Pediatricians advise on the best ways to keep kids safe and healthy this summer

Summer is a favorite time of year for many children – especially after the disruptions of the coronavirus pandemic. The long days of summer provide a much-anticipated break from school and are often filled with swimming, cookouts, travel and outdoor fun with friends and family. But summer can also mean danger for children, according to Dr. Kathryn Bass, director of the region’s only Level I Pediatric Trauma Center at Oishei Children’s Hospital.

“As the weather gets nicer and kids spend more time outdoors, drowning incidents, falls and bike accidents spike, and the hot sun puts kids at risk of sunburn, dehydration and heat-related illness,” adds Bass.

The multi-disciplinary team of doctors and nurses at Oishei Children’s Hospital treats over 45,000 kids under the age of 21 in the emergency room each year and, according to the Centers for Disease Control and Prevention, there were 30 million pediatric emergency room visits in 2018, with a third of them happening during the summer months.

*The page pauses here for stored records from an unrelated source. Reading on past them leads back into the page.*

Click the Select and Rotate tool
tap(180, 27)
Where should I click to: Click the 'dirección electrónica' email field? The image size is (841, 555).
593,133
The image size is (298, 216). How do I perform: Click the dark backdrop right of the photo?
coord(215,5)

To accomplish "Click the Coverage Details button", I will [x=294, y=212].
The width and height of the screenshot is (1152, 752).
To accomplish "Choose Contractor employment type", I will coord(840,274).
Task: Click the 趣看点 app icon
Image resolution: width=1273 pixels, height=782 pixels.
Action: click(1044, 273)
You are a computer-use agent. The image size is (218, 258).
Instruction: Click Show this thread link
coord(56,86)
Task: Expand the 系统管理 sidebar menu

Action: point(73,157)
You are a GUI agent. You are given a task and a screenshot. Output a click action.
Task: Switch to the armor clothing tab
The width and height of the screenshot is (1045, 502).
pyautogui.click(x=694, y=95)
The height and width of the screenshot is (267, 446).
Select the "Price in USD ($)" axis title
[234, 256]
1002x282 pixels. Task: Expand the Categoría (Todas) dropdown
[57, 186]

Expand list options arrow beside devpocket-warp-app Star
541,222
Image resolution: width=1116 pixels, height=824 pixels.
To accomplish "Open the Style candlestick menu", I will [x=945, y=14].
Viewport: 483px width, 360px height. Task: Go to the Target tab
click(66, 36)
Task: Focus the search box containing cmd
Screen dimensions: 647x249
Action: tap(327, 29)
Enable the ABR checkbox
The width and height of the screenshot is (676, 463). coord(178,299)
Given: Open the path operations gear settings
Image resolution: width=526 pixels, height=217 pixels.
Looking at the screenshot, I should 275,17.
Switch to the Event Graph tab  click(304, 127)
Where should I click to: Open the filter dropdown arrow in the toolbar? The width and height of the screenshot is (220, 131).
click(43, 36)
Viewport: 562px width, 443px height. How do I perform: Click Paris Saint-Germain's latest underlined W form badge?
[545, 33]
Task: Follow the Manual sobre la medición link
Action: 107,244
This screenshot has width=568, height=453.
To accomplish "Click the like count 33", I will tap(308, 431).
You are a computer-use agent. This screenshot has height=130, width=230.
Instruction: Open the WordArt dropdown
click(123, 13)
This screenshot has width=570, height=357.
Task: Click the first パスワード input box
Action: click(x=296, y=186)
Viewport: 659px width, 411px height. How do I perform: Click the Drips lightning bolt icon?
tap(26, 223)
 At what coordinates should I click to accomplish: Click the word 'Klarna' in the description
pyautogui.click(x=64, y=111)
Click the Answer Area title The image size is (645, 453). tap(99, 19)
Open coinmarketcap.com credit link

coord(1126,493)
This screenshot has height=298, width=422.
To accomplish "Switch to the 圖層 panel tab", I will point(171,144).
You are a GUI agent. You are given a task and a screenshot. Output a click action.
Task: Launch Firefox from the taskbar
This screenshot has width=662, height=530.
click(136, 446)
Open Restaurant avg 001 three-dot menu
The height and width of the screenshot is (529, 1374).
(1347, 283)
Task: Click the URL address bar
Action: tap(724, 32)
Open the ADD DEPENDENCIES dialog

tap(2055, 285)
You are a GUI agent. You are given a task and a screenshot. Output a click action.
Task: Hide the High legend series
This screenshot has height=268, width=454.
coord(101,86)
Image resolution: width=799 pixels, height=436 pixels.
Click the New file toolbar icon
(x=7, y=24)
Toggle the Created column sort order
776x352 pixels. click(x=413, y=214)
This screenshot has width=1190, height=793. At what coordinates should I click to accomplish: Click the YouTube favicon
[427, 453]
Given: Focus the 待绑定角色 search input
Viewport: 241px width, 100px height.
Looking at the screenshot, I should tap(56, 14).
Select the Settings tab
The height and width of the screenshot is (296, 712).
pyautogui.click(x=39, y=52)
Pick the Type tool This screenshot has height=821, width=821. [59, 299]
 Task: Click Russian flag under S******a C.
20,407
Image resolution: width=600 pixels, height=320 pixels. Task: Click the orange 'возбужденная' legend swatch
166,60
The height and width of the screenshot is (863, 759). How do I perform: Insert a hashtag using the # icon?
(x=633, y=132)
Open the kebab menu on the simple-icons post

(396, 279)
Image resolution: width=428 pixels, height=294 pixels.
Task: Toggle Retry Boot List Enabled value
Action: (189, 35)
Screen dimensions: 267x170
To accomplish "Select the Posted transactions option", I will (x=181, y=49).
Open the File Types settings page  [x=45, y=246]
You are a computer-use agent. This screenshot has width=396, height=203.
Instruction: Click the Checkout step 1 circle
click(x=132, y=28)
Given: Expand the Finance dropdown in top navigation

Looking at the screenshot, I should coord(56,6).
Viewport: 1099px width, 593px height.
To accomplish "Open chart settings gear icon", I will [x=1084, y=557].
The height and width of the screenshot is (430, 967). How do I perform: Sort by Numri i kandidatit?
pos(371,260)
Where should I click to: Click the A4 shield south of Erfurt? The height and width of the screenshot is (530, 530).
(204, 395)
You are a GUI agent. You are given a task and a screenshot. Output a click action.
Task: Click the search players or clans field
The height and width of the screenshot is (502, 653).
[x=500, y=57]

Whether your kids are enjoying summer at home or at camp, address these safety topics with your family to keep them healthy and happy:

  1. Keep watch to prevent drowning
    Summer water safety should be top of mind for parents, whether you have a pool in your backyard, plan to visit a community pool or spend the day at the lake. It only takes seconds for drowning to happen. Actively supervise children at all times when in or around water, and make sure you have the right flotation devices and equipment to keep pools safe. See water safety tips here.
  2. Look for signs of heat exhaustion
    Cases of heat stroke spike during the summer months, and this can be life-threatening in children. Prior to heat stroke, kids often show milder symptoms such as heat cramps and heat exhaustion. Make sure children take water breaks and wear lightweight clothing when playing outside, and limit outdoor time on really hot and humid days. Learn how to recognize the signs of heat stroke.
  3. Check for car safety
    Make sure your child’s car seat is properly fitted before hitting the road for a family vacation. Never leave a child unattended in a car. The temperature inside a car can rise quickly, and just a few minutes can be the difference between life and death. Establish a routine to check the car before locking, and see more tips to prevent hot car deaths.
  1. Protect skin from the sun
    Apply sunscreen with SPF 30 or higher whenever your child is going to be outdoors, even if for a short period of time. Reapply every two hours or immediately after swimming or running through the sprinkler. Try to avoid outdoor activities during peak sunshine hours and consider dressing children in hats and other sun protective clothing.
  2. Avoid bug bites
    As the weather warms up, bugs come out in full force. To avoid bug bites, apply insect repellant before spending time outdoors, avoid using heavily scented soaps or lotions and cover arms and legs as much as possible. See tips for treating bug bitesat home and signs you should call the doctor.
  1. Enjoy fireworks safely
    More than 10,000 people are treated in emergency departments in the U.S. each year due to injuries from fireworks, and of these, nearly a third are children under 15. If you’re celebrating summer holidays with a bang, keep everyone safe and enjoy professional fireworks displays from a distance.
  2. Drink enough water
    Kids are more prone to dehydration than adults, and their risk increases as temperatures rise. The amount of water a child should drink varies by age, weight and activity level. However, a general rule is to take half of your child’s weight (up to 100 pounds) – and that’s the number of ounces of water they should drink every day. See tips to encourage proper hydration.
  3. Don’t monkey around
    Playground-related injuries account for more than 200,000 emergency room visits each year. Always supervise children on playgrounds, and choose the right play equipment for your child’s age and skills. In the summer sun, it’s also a good idea to carefully touch equipment to check for hot surfaces before playing on it. See more tips for summer safety for kids on the playground.
  4. Wear a life jacket on boats
    If you’re heading to the lake to cool off this summer, make sure to bring a U.S. Coast Guard-approved personal flotation device. A properly fitted life jacket is snug yet comfortable, and will not move above the chin or ears when you lift it at the shoulders. See more tips for boating and lake safety.
  5. Helmets, helmets helmets
    Apart from automobiles, bicycles lead to more childhood injuries than any other consumer product. Each year in the United States, about 800 bicyclists are killed and another 500,000 end up in hospital emergency rooms. Wearing a helmet is the first rule to preventing serious bicycle, scooter, skateboarding and rollerblading injuries in kids. Make sure helmets fit kids properly and follow smart rider rules. See more tips for bicycle safety.
  6. Safe gun storage
    As gun ownership continues to increase, be sure to keep your kids and family safe by storing unloaded firearms in a locked storage box. Ammunition should also be stored in a separate lock box in a different location.